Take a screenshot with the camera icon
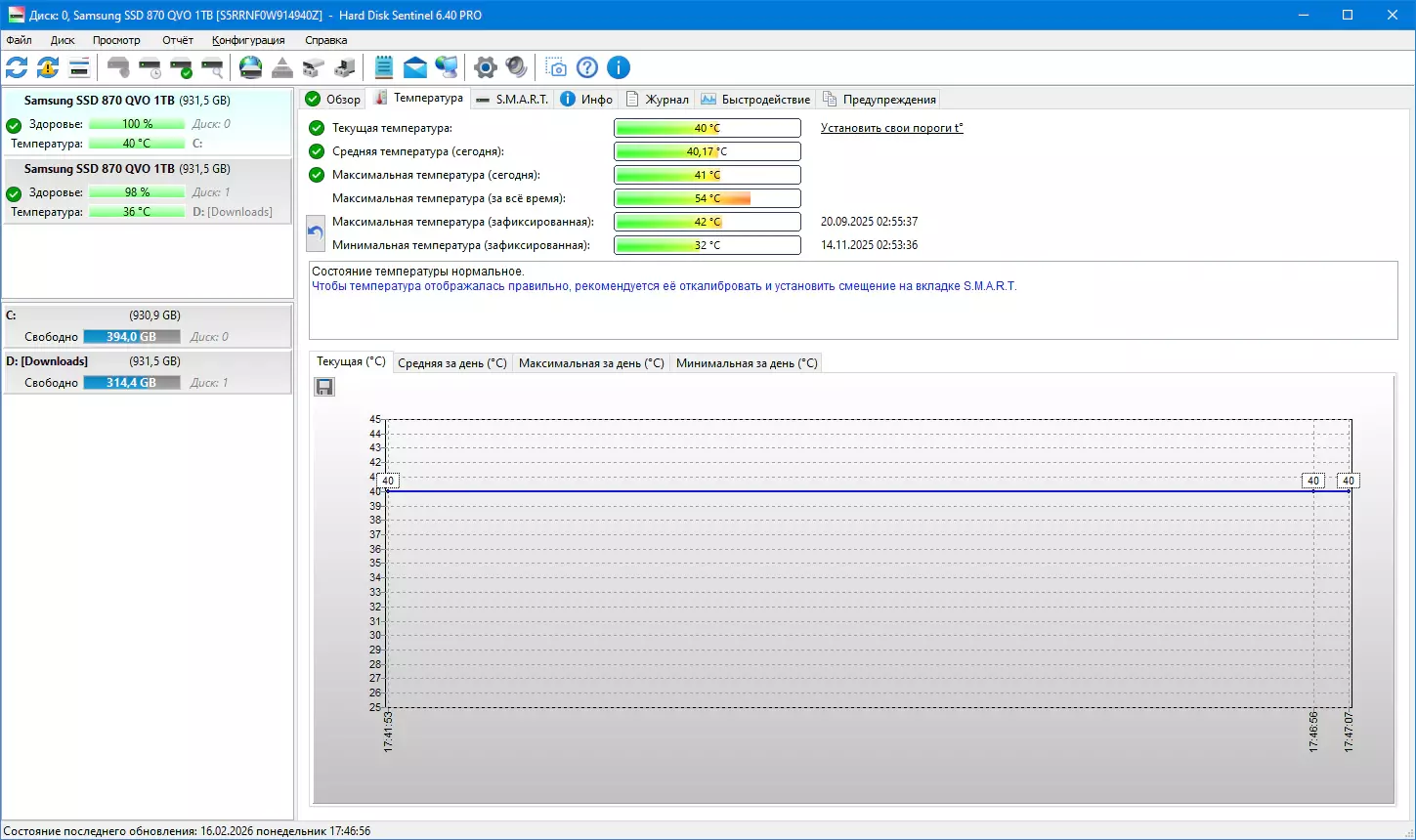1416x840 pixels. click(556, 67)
==
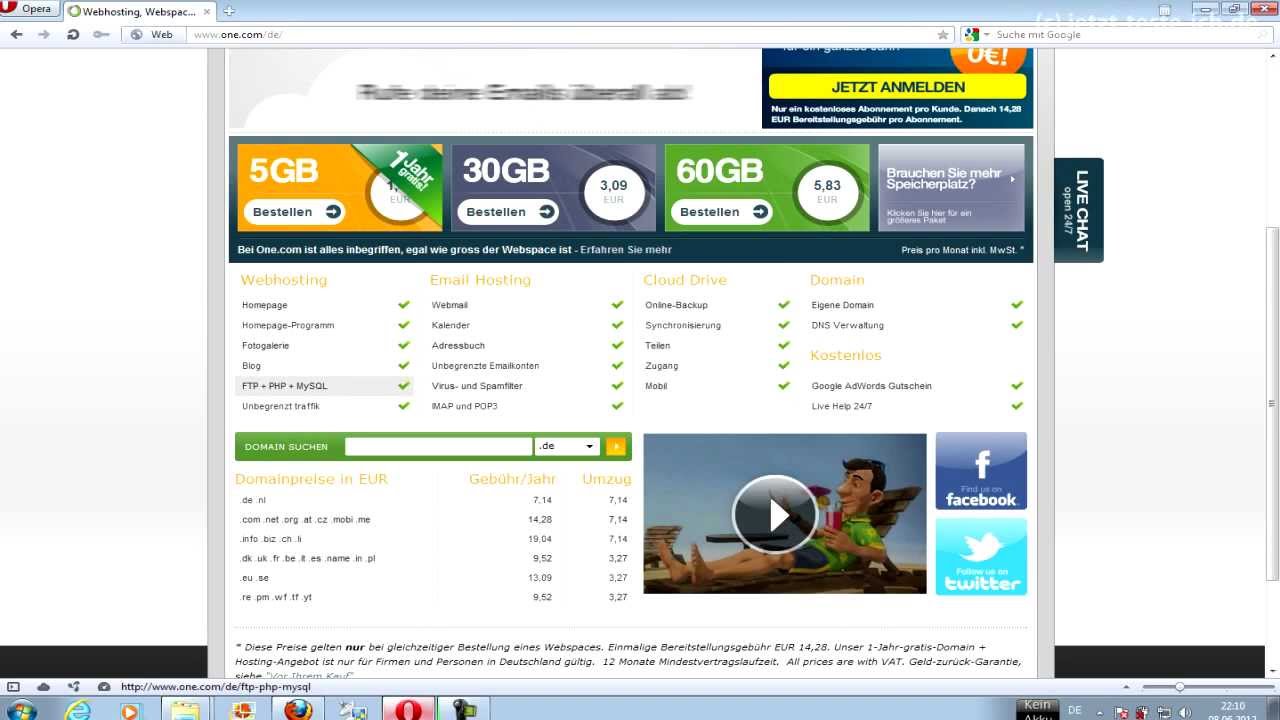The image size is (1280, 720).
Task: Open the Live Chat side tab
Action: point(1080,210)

** Work to be completed **
Gather each line of the records that contains the word "screenshot" and list those lines.

** Written response **
Take a screenshot with the camera icon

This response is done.